┌─ Information supplied
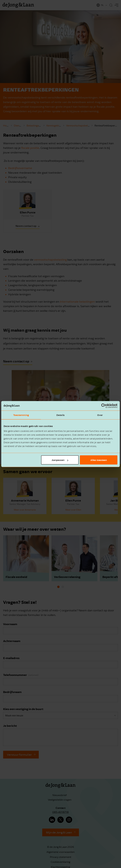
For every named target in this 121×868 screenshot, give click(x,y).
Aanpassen (60, 460)
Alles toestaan (98, 460)
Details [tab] (61, 415)
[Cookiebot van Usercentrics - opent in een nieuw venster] (104, 406)
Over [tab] (100, 415)
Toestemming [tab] (21, 415)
└─
*Exercise brief*. Convert the entries above into a numbered list, omitting blank lines and leaving out the pictures.

*The reply*.
1. For every named target in this 121×868 screenshot, give click(x,y).
2. Aanpassen (60, 460)
3. Alles toestaan (98, 460)
4. Details [tab] (61, 415)
5. [Cookiebot van Usercentrics - opent in een nieuw venster] (104, 406)
6. Over [tab] (100, 415)
7. Toestemming [tab] (21, 415)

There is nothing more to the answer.